SOURCE RECORDS –
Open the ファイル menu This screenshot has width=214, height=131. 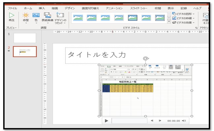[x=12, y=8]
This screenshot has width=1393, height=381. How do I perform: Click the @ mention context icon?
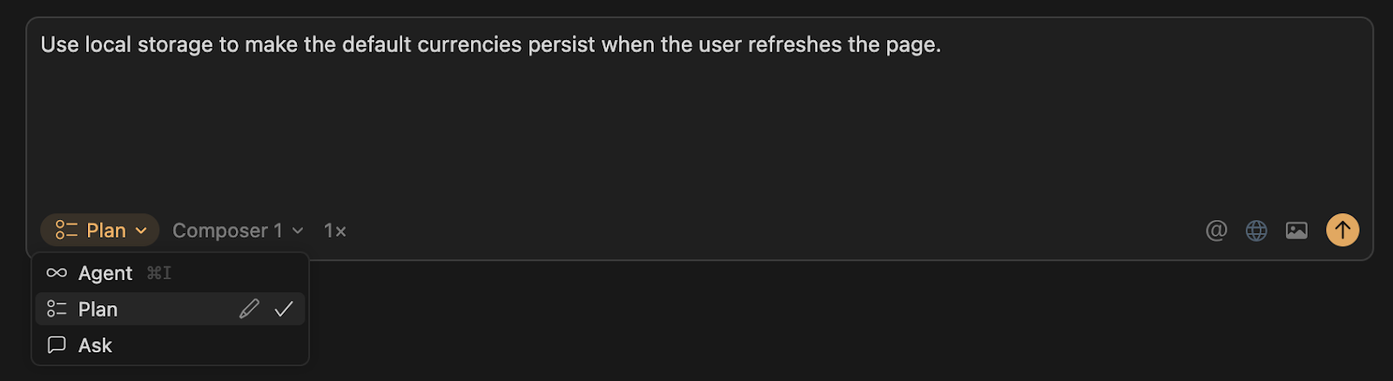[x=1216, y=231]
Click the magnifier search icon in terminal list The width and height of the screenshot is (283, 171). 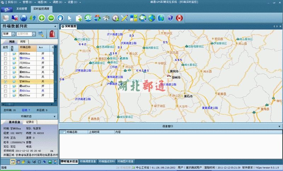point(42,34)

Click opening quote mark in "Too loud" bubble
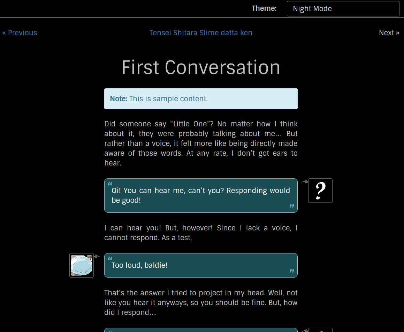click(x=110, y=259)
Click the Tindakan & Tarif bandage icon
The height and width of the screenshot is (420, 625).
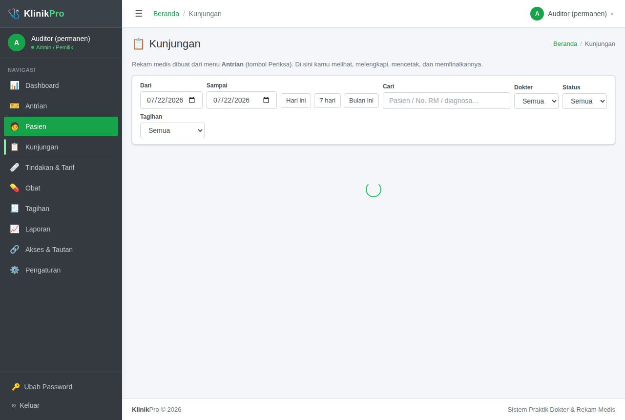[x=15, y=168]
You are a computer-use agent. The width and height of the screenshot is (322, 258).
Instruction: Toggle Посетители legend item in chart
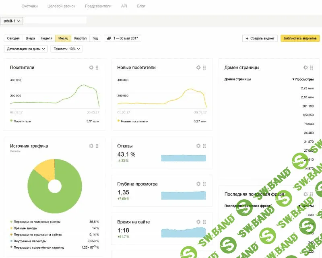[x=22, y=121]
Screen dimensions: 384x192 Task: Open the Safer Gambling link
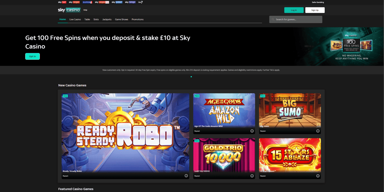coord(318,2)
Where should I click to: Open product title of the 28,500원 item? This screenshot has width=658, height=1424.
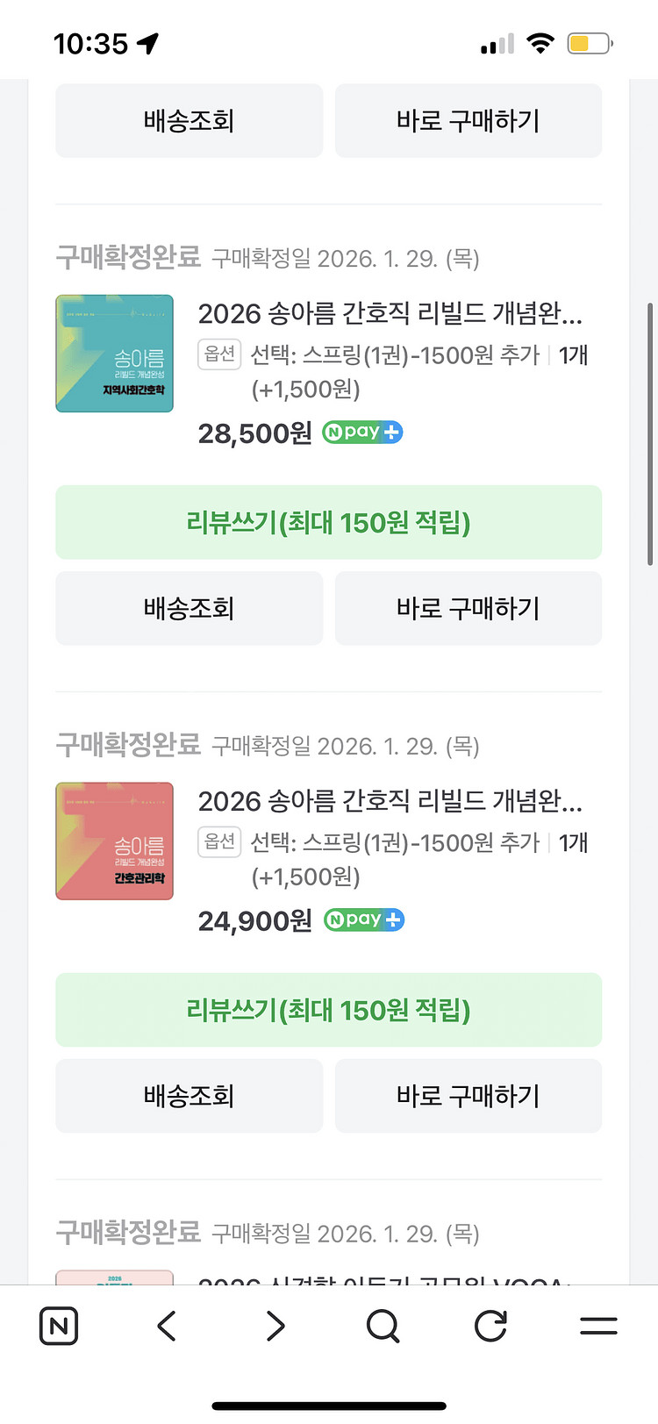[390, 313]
* * *
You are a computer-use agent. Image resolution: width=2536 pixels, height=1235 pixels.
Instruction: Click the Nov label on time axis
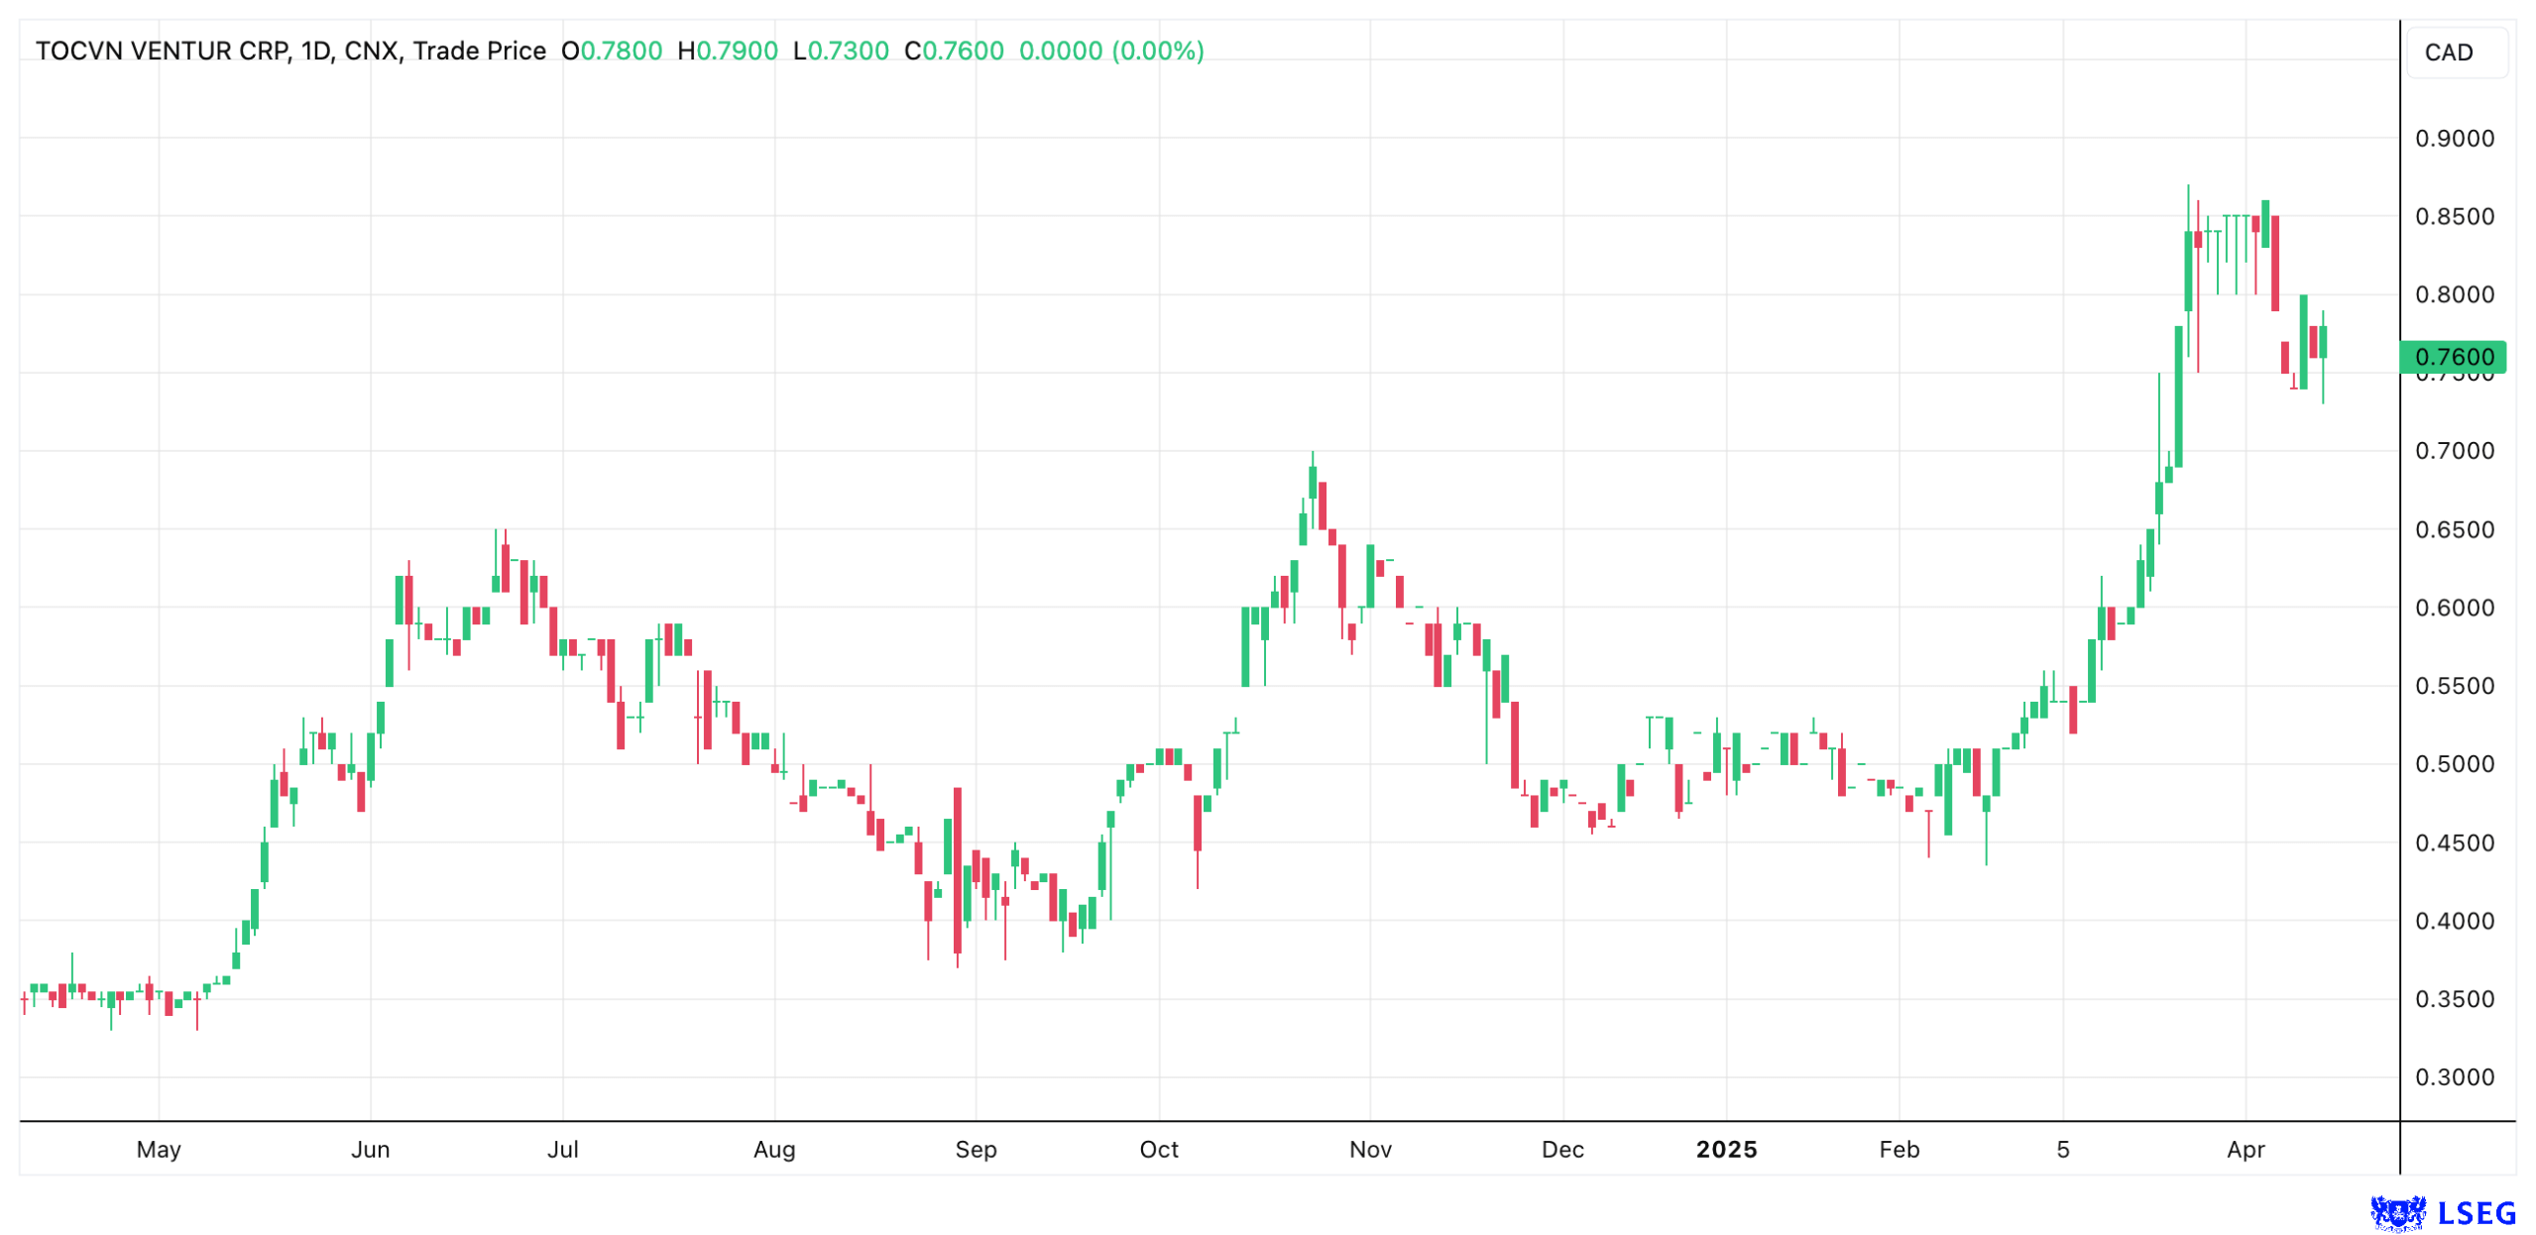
---
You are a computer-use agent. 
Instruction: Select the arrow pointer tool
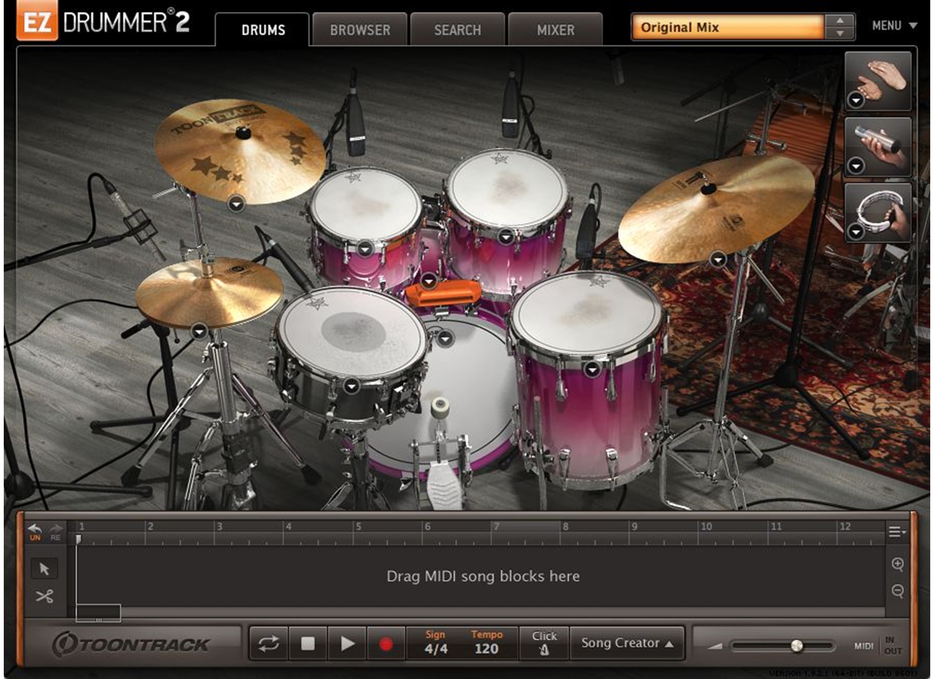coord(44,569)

YOUR GOAL –
Copy out every line in the records above that contains the word "agent". Letter case counts.

TASK OUTPUT –
You are a computer-use agent. The width and height of the screenshot is (322, 258).
You are a computer-use agent. Image resolution: width=2536 pixels, height=1235 pixels.
You are a computer-use agent. 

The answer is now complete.